SOURCE TEXT:

┄┄┄┄┄┄┄┄┄┄

What a way to end 2019! With a raging winter storm outside of the Western Digital Israel, Kfar Saba office, we kept it warm and cozy with The First RISC-V Hackathon in Israel.
After three months of preparation, nearly 20 submitted applications, and 10 chosen projects, 50 motivated participants and five distinguished judges ruled on three winning teams. On Dec. 27th, we finished 36 hours of round-the-clock development, with no sleep, in what was truly a special, innovative atmosphere spurred on by creative people who have a passion for technology.
A RISC-y Endeavor
It was amazing to see representation from so many Israeli ecosystems taking part in the Hackathon. This included students from Bar-Ilan and Ben-Gurion Universities, developers from NextSilicon and GSOC solutions (early stage start-ups), and well-established technology leaders such as Mellanox, IBM, and Western Digital and even a team from the Israel Defense Forces.
There is so much possible for open processor innovation.

┄┄┄┄┄┄┄┄┄┄

DATA EXTRACT:

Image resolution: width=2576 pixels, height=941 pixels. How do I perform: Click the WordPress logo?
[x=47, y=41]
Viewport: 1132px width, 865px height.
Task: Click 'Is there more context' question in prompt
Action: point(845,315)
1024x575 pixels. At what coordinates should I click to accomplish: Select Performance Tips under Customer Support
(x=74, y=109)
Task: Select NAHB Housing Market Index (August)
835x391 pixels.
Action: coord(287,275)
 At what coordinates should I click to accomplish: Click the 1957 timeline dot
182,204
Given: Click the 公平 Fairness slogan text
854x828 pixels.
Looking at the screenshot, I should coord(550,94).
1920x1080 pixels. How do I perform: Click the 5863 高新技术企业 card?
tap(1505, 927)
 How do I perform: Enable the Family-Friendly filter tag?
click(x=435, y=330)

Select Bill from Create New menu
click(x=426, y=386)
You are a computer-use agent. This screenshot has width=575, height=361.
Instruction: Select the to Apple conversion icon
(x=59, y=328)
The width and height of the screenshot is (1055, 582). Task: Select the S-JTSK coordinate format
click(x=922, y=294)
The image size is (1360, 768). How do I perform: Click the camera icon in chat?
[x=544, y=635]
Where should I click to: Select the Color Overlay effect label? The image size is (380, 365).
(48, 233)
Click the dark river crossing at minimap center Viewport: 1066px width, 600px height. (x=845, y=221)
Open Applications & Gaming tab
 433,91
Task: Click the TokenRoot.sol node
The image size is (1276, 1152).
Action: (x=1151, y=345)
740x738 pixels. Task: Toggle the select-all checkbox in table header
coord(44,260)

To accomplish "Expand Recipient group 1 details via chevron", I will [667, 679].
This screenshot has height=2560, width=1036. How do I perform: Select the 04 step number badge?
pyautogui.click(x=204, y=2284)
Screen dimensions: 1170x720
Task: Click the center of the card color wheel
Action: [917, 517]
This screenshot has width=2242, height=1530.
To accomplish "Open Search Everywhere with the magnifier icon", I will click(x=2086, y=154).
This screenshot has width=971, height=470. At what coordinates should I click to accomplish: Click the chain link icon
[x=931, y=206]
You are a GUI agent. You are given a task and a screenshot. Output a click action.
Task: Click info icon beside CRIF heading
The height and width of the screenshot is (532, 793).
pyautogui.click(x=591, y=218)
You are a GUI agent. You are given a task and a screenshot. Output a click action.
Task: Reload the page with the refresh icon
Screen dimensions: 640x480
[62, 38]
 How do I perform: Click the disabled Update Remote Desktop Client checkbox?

┄┄┄┄┄┄┄┄┄┄

INSTRUCTIONS:
1) Print the part of the hackathon text that opens with the words containing "What a way to" and closes with "Hackathon in Israel.".
2) According to the hackathon text, how many hours of round-the-clock development did participants finish on Dec. 27th?
3) In one to three sentences, explain what the hackathon text says spurred on the special, innovative atmosphere of the event.

FULL SOLUTIONS:
1)
What a way to end 2019! With a raging winter storm outside of the Western Digital Israel, Kfar Saba office, we kept it warm and cozy with The First RISC-V Hackathon in Israel.

2) 36 hours.

3) The atmosphere was spurred on by creative people who have a passion for technology. This happened during 36 hours of round-the-clock development with no sleep.